I'm Lucid. Everything isn't as clear as I'd like it to be. I don't pay it much attention, though. I walk to the nearest window. There is a table in front of it. I'm about to jump through the glass, but the ToTM and my intentions to complete them come to mind. I figure I'll do the basic task first. I turn around, my friend is on a bench around the corner. I expect there to be a vase with a flower on the table. turning back around I find a  vase with a stem in it. I do the exercise again, this time expecting there to be a fully formed rose. It's a stem with a bud on the end. Slightly frustrated, I take the flour out of the vase and start to make my way back to my friend. As I walk I use my "pinch" technique to grow out the bud little by little. I get a few yellow, purple lined petals to form. As I approach, I continue the technique, giving the flower head more and more petals and a definitive shape. By the time I reach him, the flower is fully formed. I hand it to him. He takes it and looks at it, twirling it in his fingers. He smiles and chuckles a bit. Still smiling at the flower he states, "It's sticky." _First Task Compete,_ I think to myself excitedly, heading back toward the window. As I start to plan how I'll go about the advanced task, the world starts to fade. I plan for a DEILD.

I wake up, and try to WILD again. . . ((I'll continue this later, I need to practice some Halo 3 right now.))

----------


## pepolshet

Had 5 DILD's today after failing a WILD, was too exhausted to write them down in the middle of the night  :Sad: , forgot them all. I remember giving a pink flower to a female DC though...  ::D:

----------


## Mzzkc

Continuation of previous post:





> I wake up, and try to WILD again. . .



I fail spectacularly. The non-lucid goes on for a good while. Nothing interesting happens. This is common for many dreams I experience during naps. Eventually, I find myself in a similar building as before. The same friend is there, but so are a bunch of other people from the Scholars Program I'm in. They were all eating dinner in front of the elevators, which reminds me of the Picnic I'm required to go to when I wake up. Oh, wait, I must be dreaming.
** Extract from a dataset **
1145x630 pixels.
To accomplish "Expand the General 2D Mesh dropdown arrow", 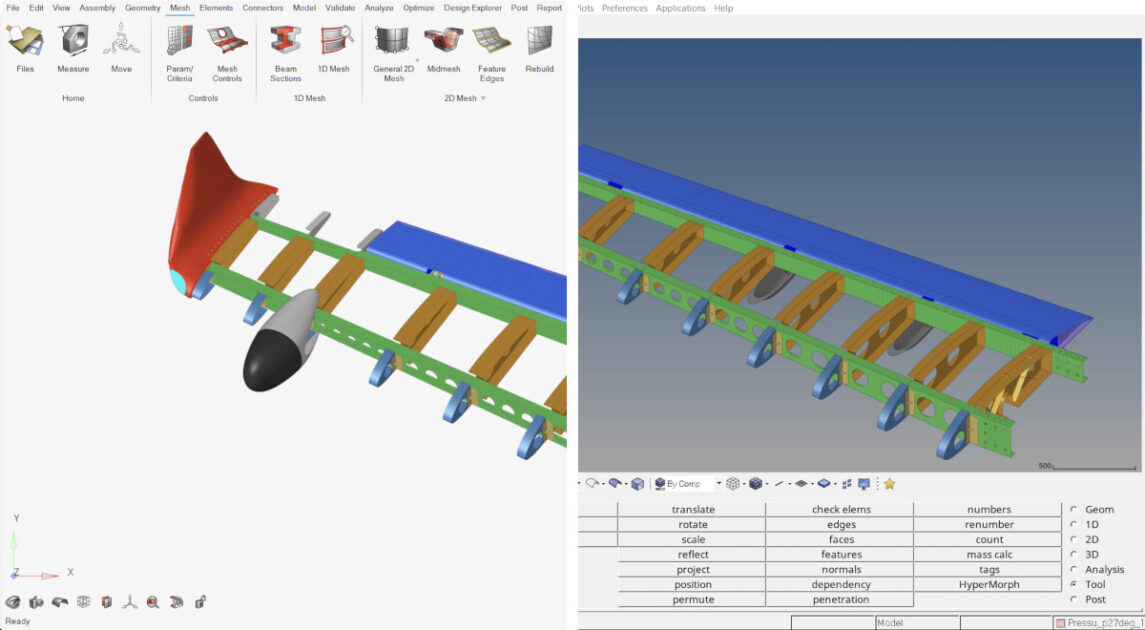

An RC helps me stabilize a bit. I realize I probably don't have much time, so I should do this as efficiently as possible. I jump through the nearest window. Letting my body slide through the cool glass as it contoured around me. _Easy stuff_, I thought, ready to try something a bit more challenging. I'd never been particularly good at shape shifting, but was willing to give it another shot. As gravity started to take effect, I resisted it, I try not to resort to flight, instead I fall slowly at staggered intervals. As I fall, I imagine my body changing; I had chosen the form of a griffin. 

For some reason, my field of vision narrows. I assume my head and eyes must have changed positions. Regardless, I try to grow myself some wings in order to keep myself in the air. I am successful. The sensation is odd, but I ignore it as I try to change the rest of my body. After a few seconds of focusing on the end result I try to look down to see if I'm successful. I can't seem to get a good look at myself so I switch to a third person view (Thank you video games). 
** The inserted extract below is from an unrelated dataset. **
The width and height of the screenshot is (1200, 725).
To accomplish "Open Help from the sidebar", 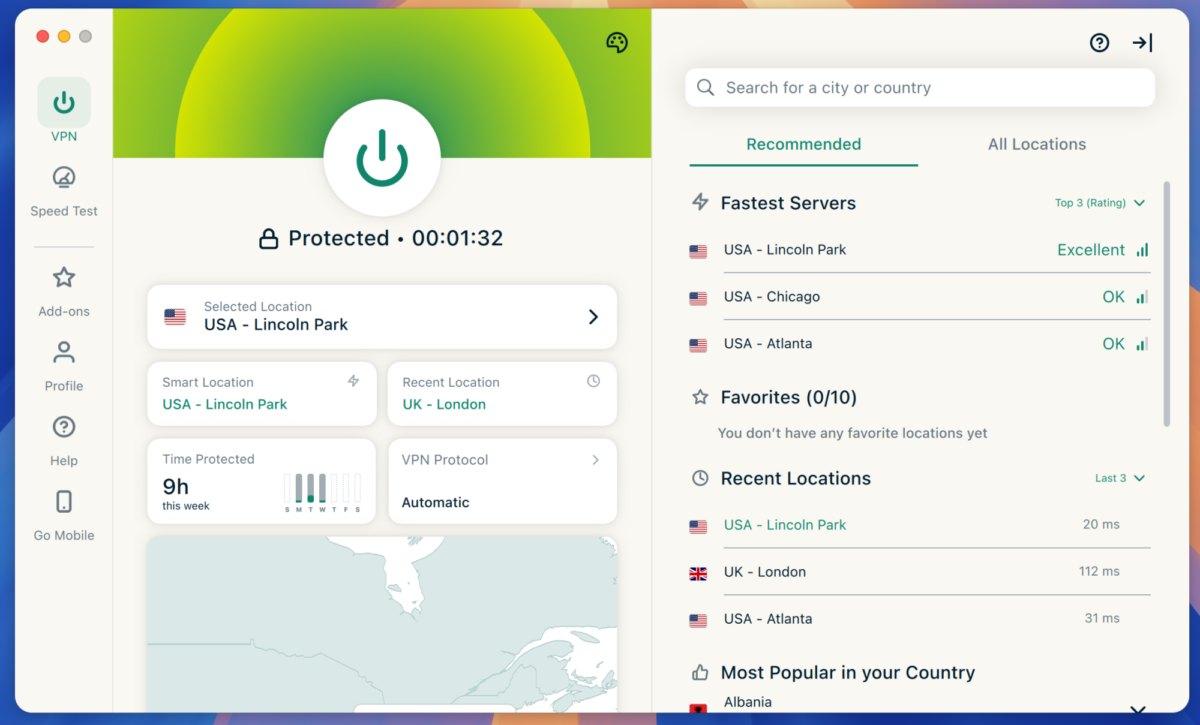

I'm pretty ugly, with a short, red, feathered neck and squarish head. My wings extend from he point my neck hits the body. Front legs are like big, lanky, feathered chicken legs, puny talons and all. Back legs are somewhat feathered, but have paws that seem like a cross between a lion's and a hippo's. Also, my tail is a feathered tail, not a lions tail. I give myself a lion's tail with a bit more concentration, but I can't get rid of the feathers. The result is odd, to say the least. 

As I'm flying around what appears to have turned into a city landscape, I work on my front legs a bit more, making them a bit more beefy. The beak protruding from my face is small. Overall, I'm unhappy with how the whole thing turned out. _Why didn't I turn into a Phoenix_, I think to myself. Somewhat frustrated, I use an abstract version of my "pinch" technique (cause I'm working in the third person) to lengthen my neck. I mess up and make it too long and heavy. Fearing that I'm running out of time, I do.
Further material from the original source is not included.